Stored data entries

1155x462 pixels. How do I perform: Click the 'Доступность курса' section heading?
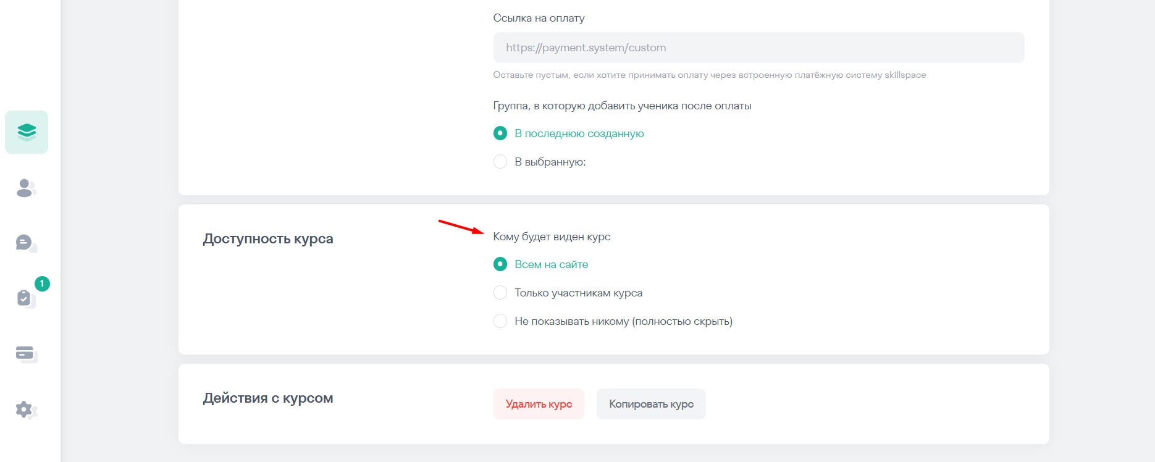coord(268,239)
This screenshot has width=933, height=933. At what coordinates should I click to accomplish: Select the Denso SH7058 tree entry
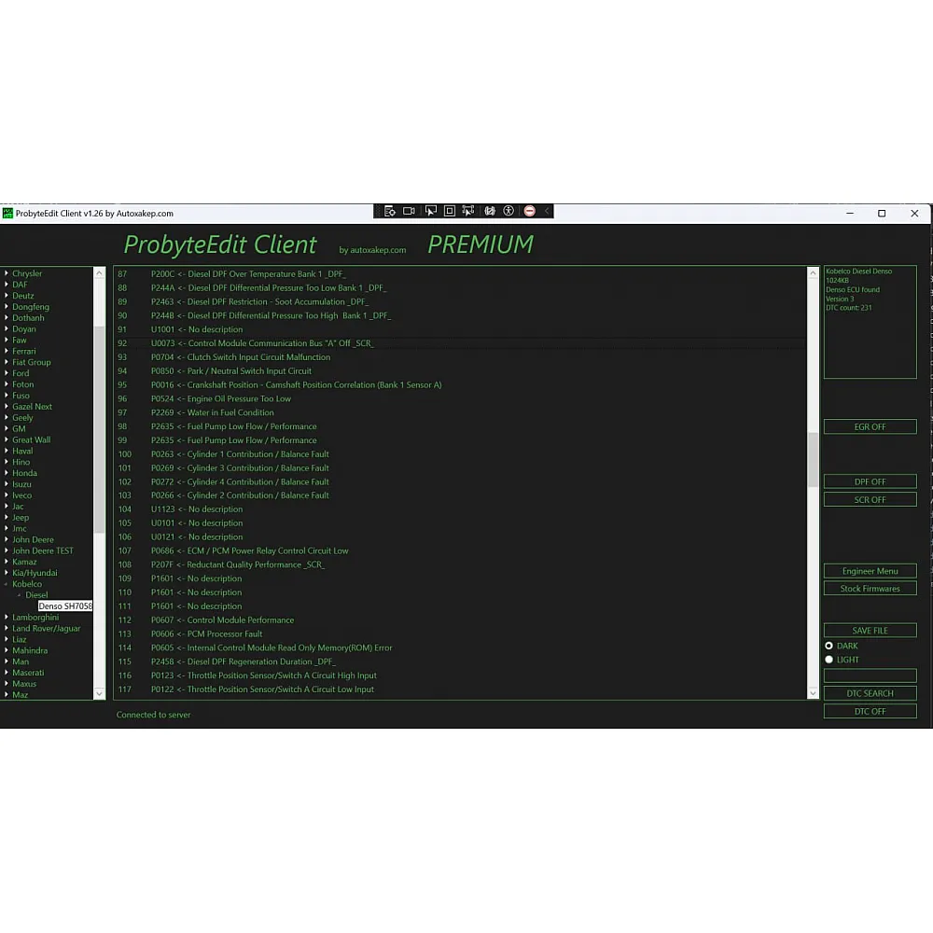[x=65, y=606]
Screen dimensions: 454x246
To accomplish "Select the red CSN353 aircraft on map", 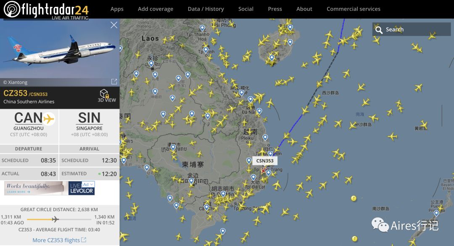I will coord(263,170).
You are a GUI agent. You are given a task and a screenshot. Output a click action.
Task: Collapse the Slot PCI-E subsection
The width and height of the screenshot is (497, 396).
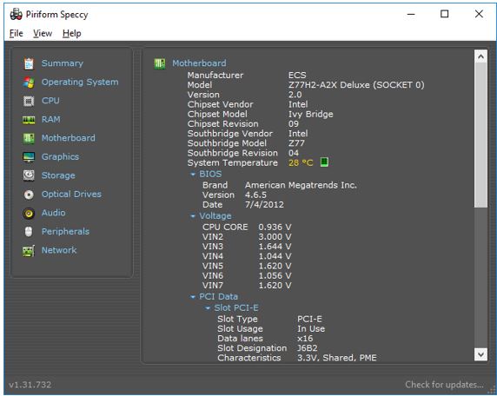point(208,308)
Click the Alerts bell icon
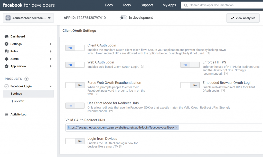This screenshot has height=157, width=263. pyautogui.click(x=7, y=59)

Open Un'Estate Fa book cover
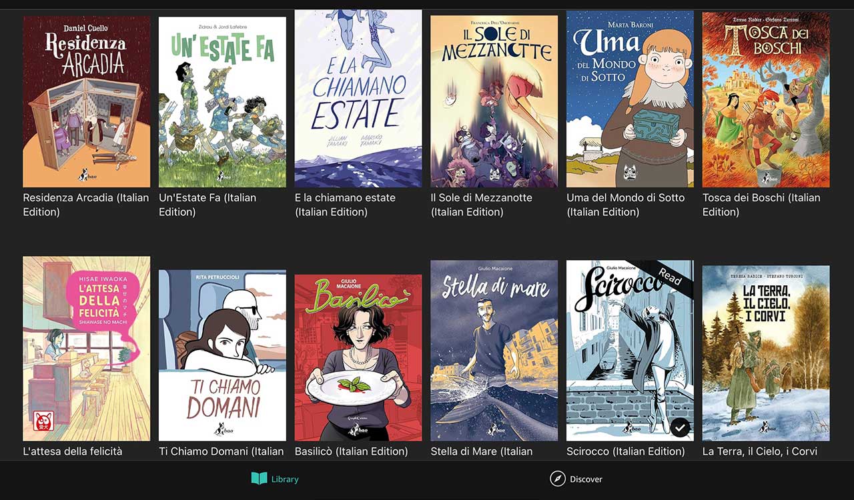[x=222, y=101]
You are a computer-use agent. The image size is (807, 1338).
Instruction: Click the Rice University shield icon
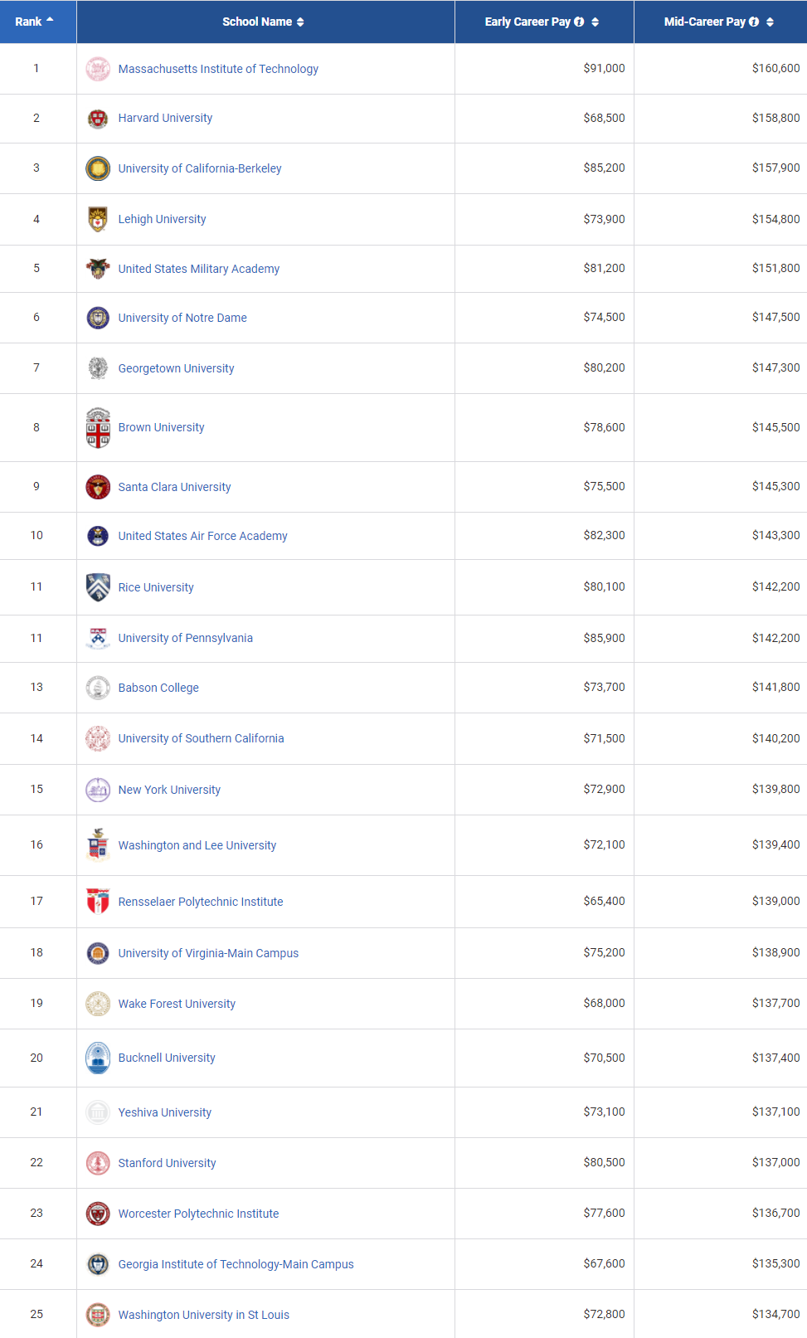coord(98,587)
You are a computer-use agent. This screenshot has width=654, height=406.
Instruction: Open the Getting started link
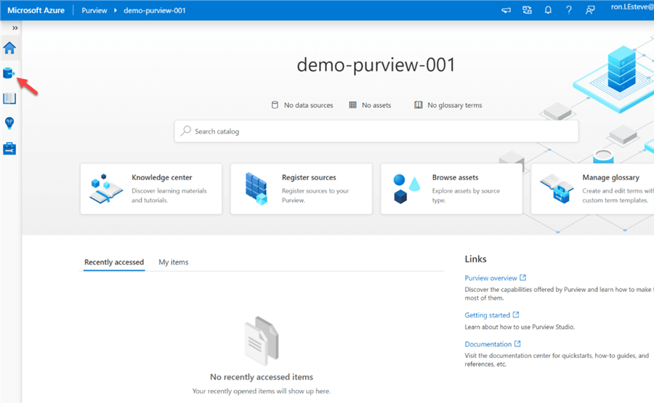[x=488, y=315]
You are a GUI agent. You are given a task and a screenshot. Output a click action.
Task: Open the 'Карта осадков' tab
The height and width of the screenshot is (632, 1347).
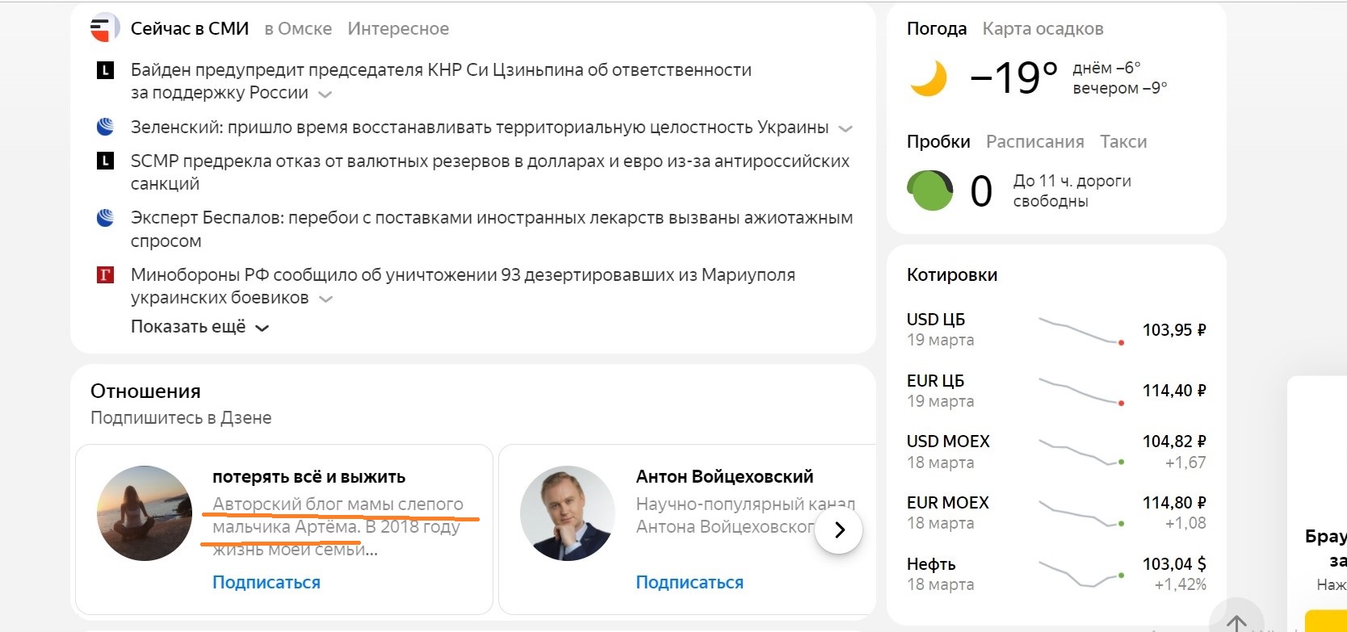click(x=1043, y=29)
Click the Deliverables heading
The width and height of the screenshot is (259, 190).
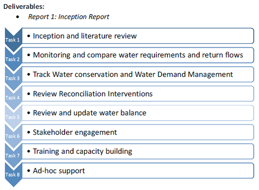pos(24,7)
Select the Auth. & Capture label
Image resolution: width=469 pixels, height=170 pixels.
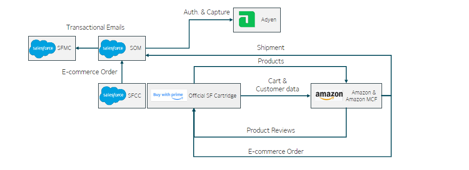click(207, 12)
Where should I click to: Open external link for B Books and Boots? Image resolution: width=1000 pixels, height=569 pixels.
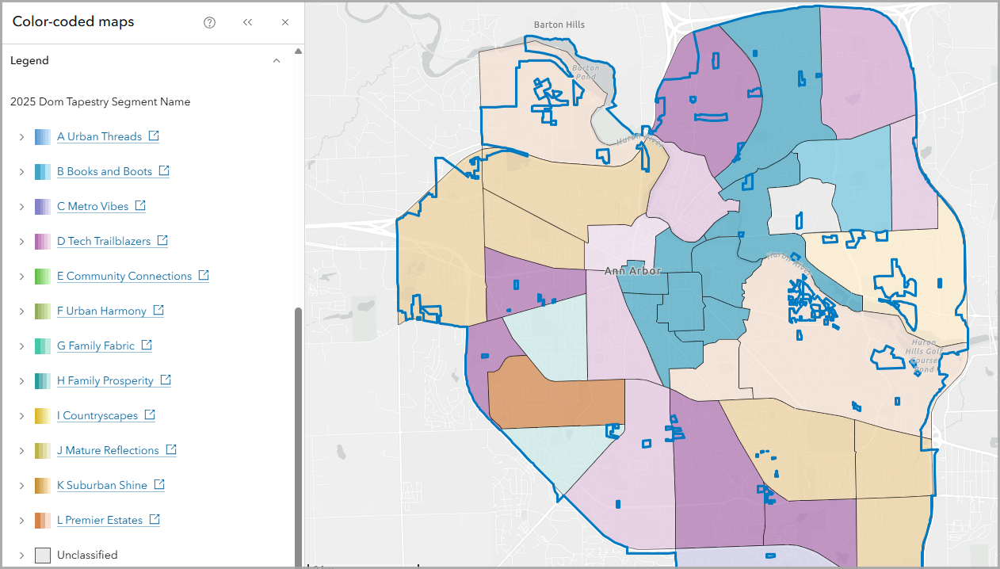[x=163, y=170]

-- WHAT THE TASK ASKS --
Beginning with the line that contains "The width and height of the screenshot is (259, 190)." and ending with the last line of the data above, output those lines exactly and nothing more, without any pictures.

-- RESULT BELOW --
The width and height of the screenshot is (259, 190).
pos(24,7)
Select the Auth. & Capture label
Image resolution: width=469 pixels, height=170 pixels.
click(207, 12)
Where should I click to: Open external link for B Books and Boots? Image resolution: width=1000 pixels, height=569 pixels.
[x=163, y=170]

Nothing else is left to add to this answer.